A simple pendulum is oscillating with frequency ' \(F\) ' on the surface of the earth. It is taken to a depth \(\frac{R}{3}\) below the surface of earth. ( \(R=\) radius of earth). The frequency of oscillation at depth \(R / 3\) is

The frequency of the pendulum at the surface is given as
\(
\mathrm{f}=\frac{1}{2 \pi} \sqrt{\frac{\mathrm{g}}{l}}
\)
At depth the formula for gravitational acceteration is \(\mathrm{g}_{\mathrm{eff}}=\mathrm{g}\left(1-\frac{\mathrm{d}}{\mathrm{R}}\right)\)
For \(d=\frac{R}{3}, \quad g\left(1-\frac{1}{3}\right)\)

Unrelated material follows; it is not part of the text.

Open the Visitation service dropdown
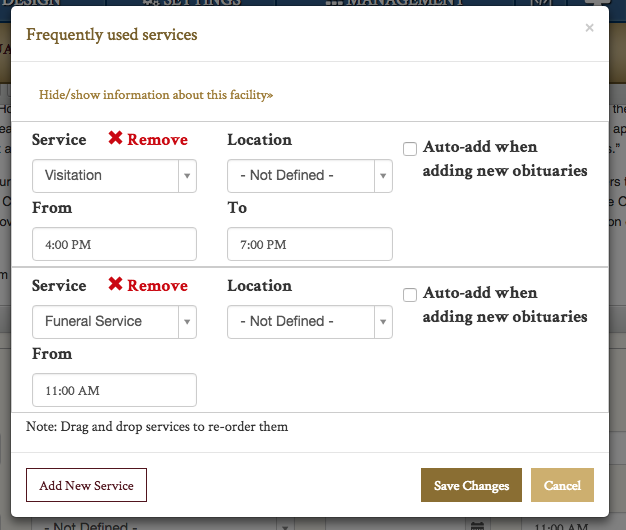626x530 pixels. 114,175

The frequency at depth \(\mathrm{d}=\frac{\mathrm{R}}{3}\)
\(
\mathrm{f}_{\mathrm{d}}=\frac{1}{2 \pi} \sqrt{\frac{\mathrm{g}\left(1-\frac{1}{3}\right)}{l}}=\frac{1}{2 \pi} \sqrt{\frac{2 \mathrm{~g}}{3 l}}
\)
Take the ratio of both frequencies
\(
\begin{aligned}
\frac{\mathrm{f}_{\mathrm{d}}}{\mathrm{f}} & =\sqrt{\frac{2}{3}} \\
\therefore \quad \mathrm{f}_{\mathrm{d}} & =\frac{\mathrm{F}}{\sqrt{1.5}} \quad \ldots(\because \mathrm{f}=\mathrm{F})
\end{aligned}
\)